Иван Петрович с удивлением посмотрел на подполковника, подумал и развел руками.
— А черт его не знает, когда он говорит правду?
— Если бы он действительно раскаялся, то никаких заявлений заранее не писал, а просто пришел бы сюда сам и дал показания. Расскажите лучше, что он вам говорил насчет аэродрома?
— А вы уже знаете?
— Кое-что знаем.
И опять Иван Петрович очень точно, почти слово в слово, передал все, о чем сообщил шпион для «Короля треф».
— Та-ак! — с удовлетворением протянул Угрюмов. — Фамилию этого человека он не назвал?
— Нет.
— И вас к нему не приглашал?
— Нет.
— Все?
— Нет. Тут еще есть… — спохватился Иван Петрович, доставая из кармана пакет. — Без меня заходил Виктор Георгиевич и оставил жене деньги. Чтобы она мне передала. А для какой цели — неизвестно. Сказал, что куда-то уехал и не скоро вернется.
— Да. Теперь он не скоро вернется, — с улыбкой подтвердил Угрюмов, принимая пакет. — Здесь три тысячи?
— Нет. Две тысячи девятьсот.
— А вы хорошо считали?
— Ну еще бы! Я два раза считал и жена… Правда, она вначале говорила, что в пачке было три тысячи, но когда пересчитала, оказалось на одну сотню меньше.
— Вот как! — похлопывая пакетом по столу, проговорил Угрюмов. — Сто рублей никакой роли не играют, но вы все-таки поинтересуйтесь, Иван Петрович. Он вам принес ровно три тысячи. С тех пор как деньги были получены и переданы вам, прошло какое-то время… Если эта сотня затерялась…
— Неужели взял сын! — вырвалось у Ивана Петровича. — У меня уже мелькнуло подозрение…
Наступило неловкое молчание.
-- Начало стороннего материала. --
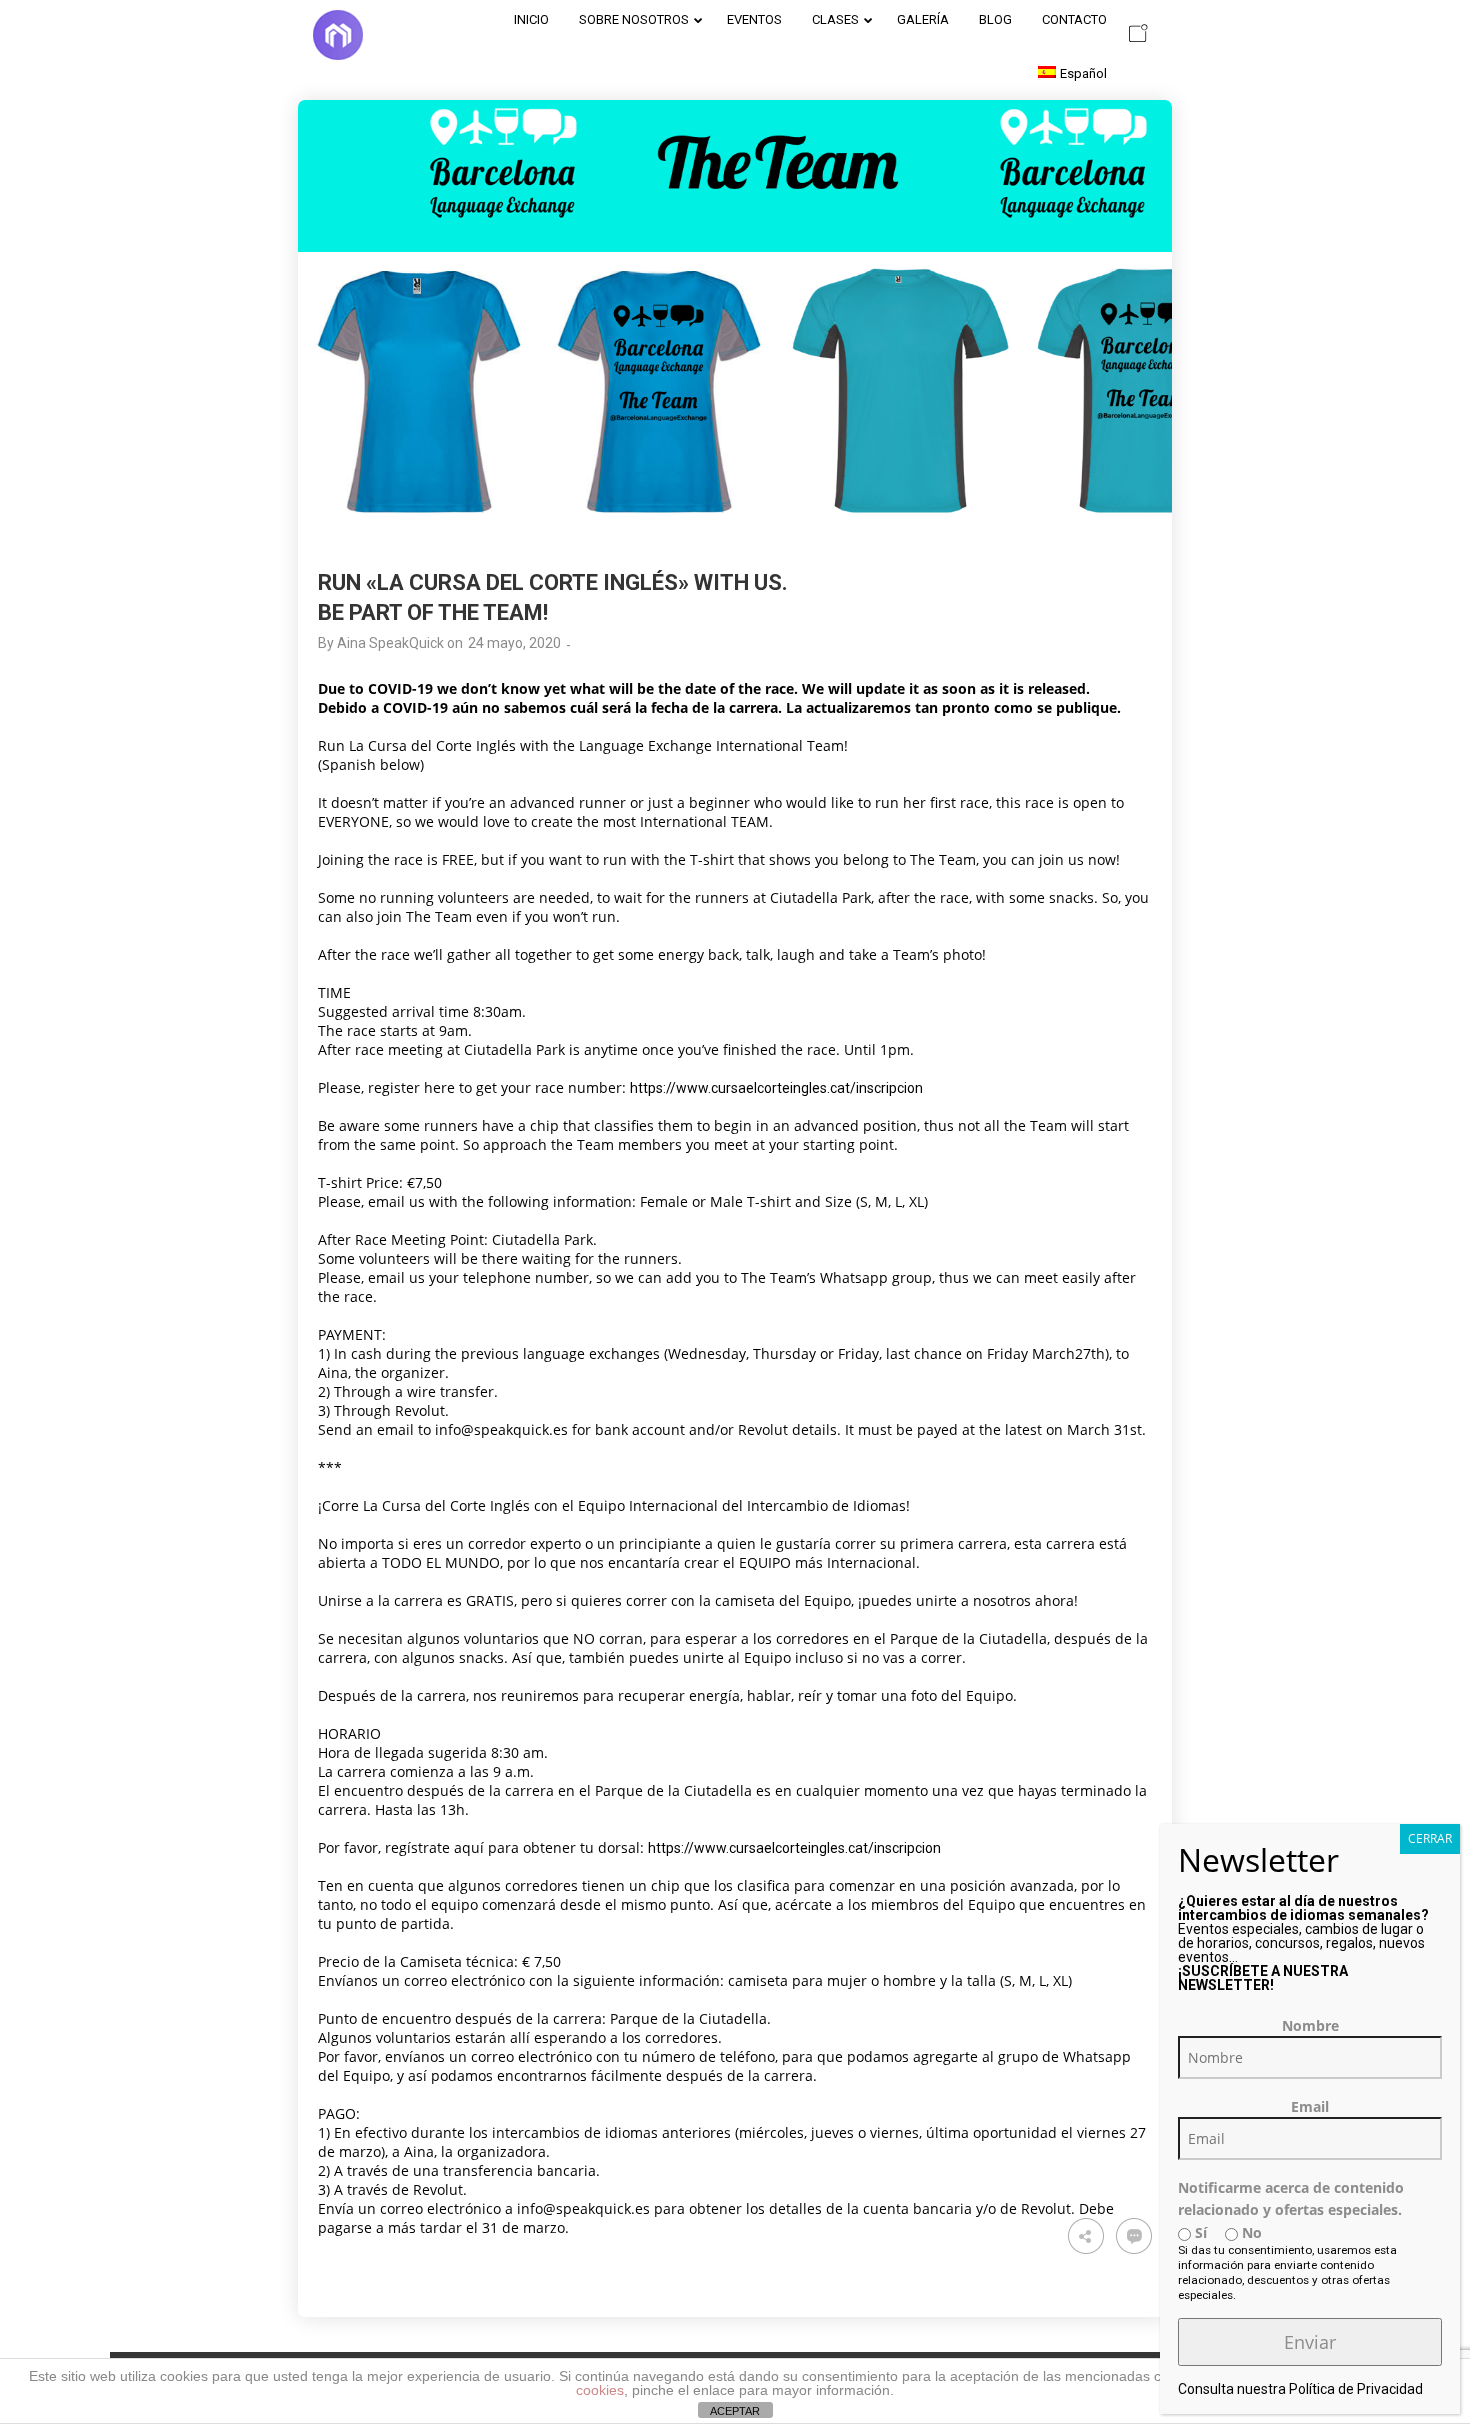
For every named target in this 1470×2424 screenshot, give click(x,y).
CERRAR (1430, 1838)
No (1250, 2232)
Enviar (1310, 2342)
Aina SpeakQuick (390, 643)
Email (1310, 2106)
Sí (1199, 2232)
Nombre (1310, 2025)
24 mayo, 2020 (514, 643)
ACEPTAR (735, 2411)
Так бывает, когда в разгаре оживленной беседы кто-нибудь проговорится и, сам того не желая, выдаст тайну хозяина или хозяйки, или по незнанию обругает одного из присутствующих. Одним словом, «в доме повешенного заговорит о веревке».
Опустив голову на грудь, Иван Петрович некоторое время сидел без движения.
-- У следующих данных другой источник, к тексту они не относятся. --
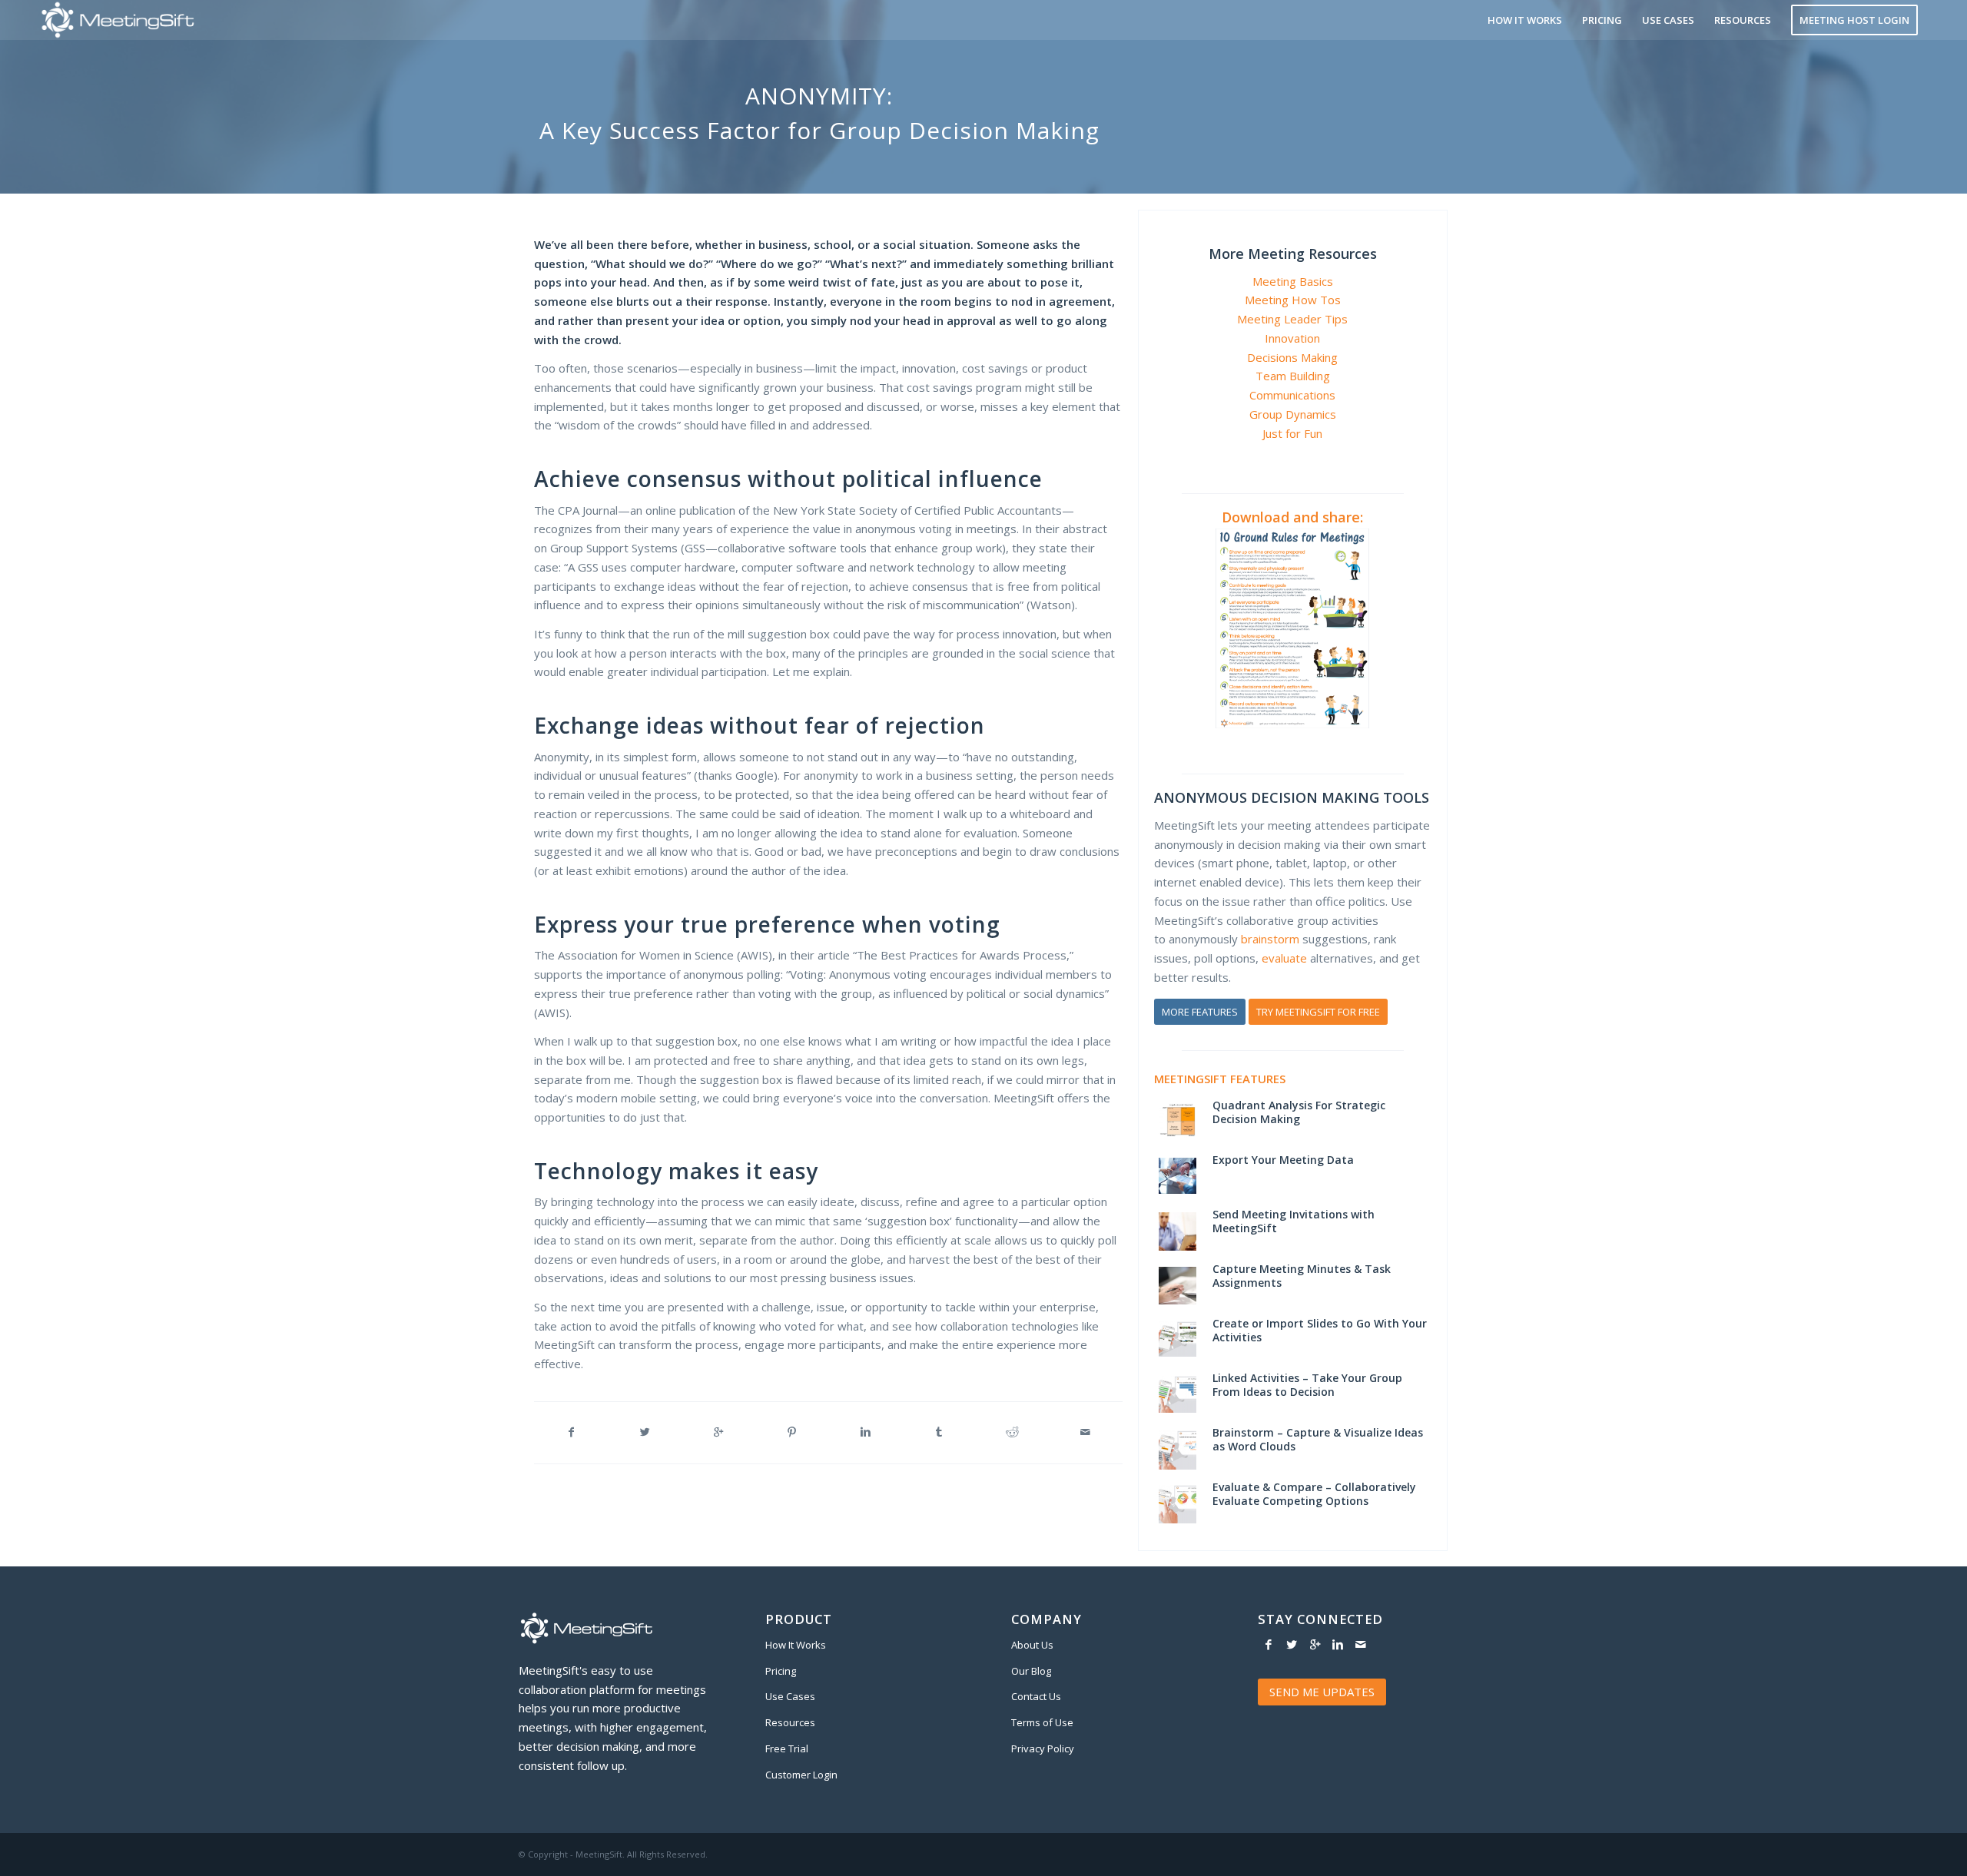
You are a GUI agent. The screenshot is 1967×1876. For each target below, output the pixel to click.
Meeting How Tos (1293, 299)
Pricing (780, 1671)
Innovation (1292, 338)
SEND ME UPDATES (1322, 1691)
— Не огорчайтесь, — попытался успокоить его Угрюмов. — В таком возрасте… они довольно легкомысленно относятся к чужой собственности. Воспитывают у нас плохо…
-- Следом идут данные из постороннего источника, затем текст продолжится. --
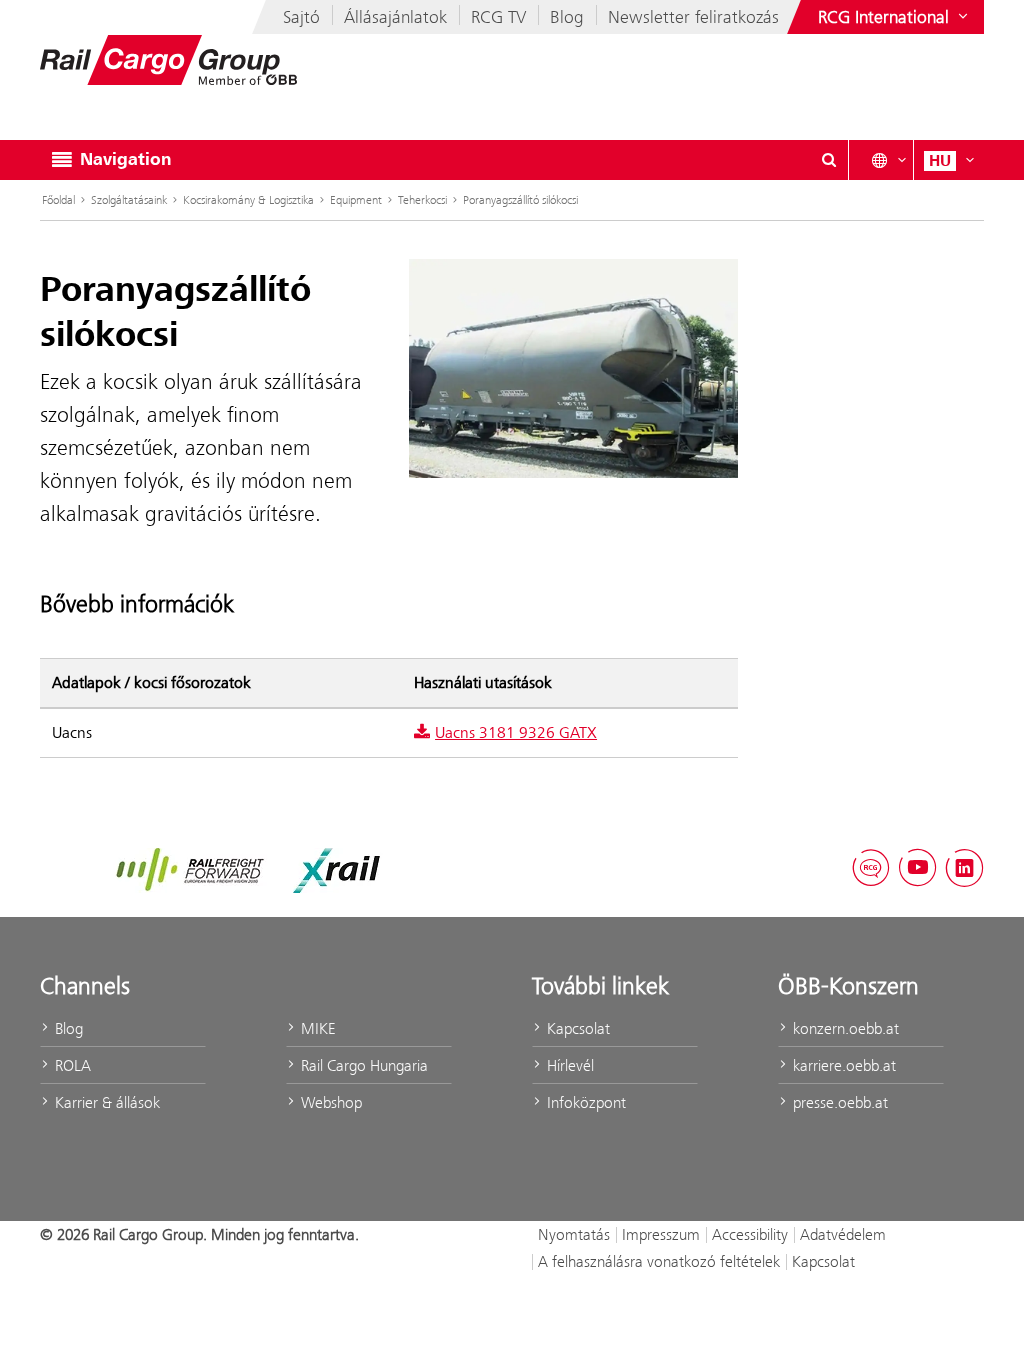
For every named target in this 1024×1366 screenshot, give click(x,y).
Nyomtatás (574, 1234)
— Но, может быть, он не виноват? — прибавил Сергей Васильевич. — Надо еще проверить.
— Больше некому! — с отчаянием сказал Прохоров и глубоко вздохнул. — Ничего не поделаешь. Сам виноват. Передоверил воспитание жене, а она… Ну, мать, конечно! Души в нем не чаяла. Все позволяла.
— Н-да! Воспитание мальчиков женщинам можно доверять до определенного возраста, — задумчиво произнес Угрюмов. — А потом необходимо мужское вмешательство…
И снова я удержусь от рассуждений на педагогическую тему, потому что еще не известно, как дальше поступит Иван Петрович и какие он примет меры для воспитания честности и чувства ответственности у сына.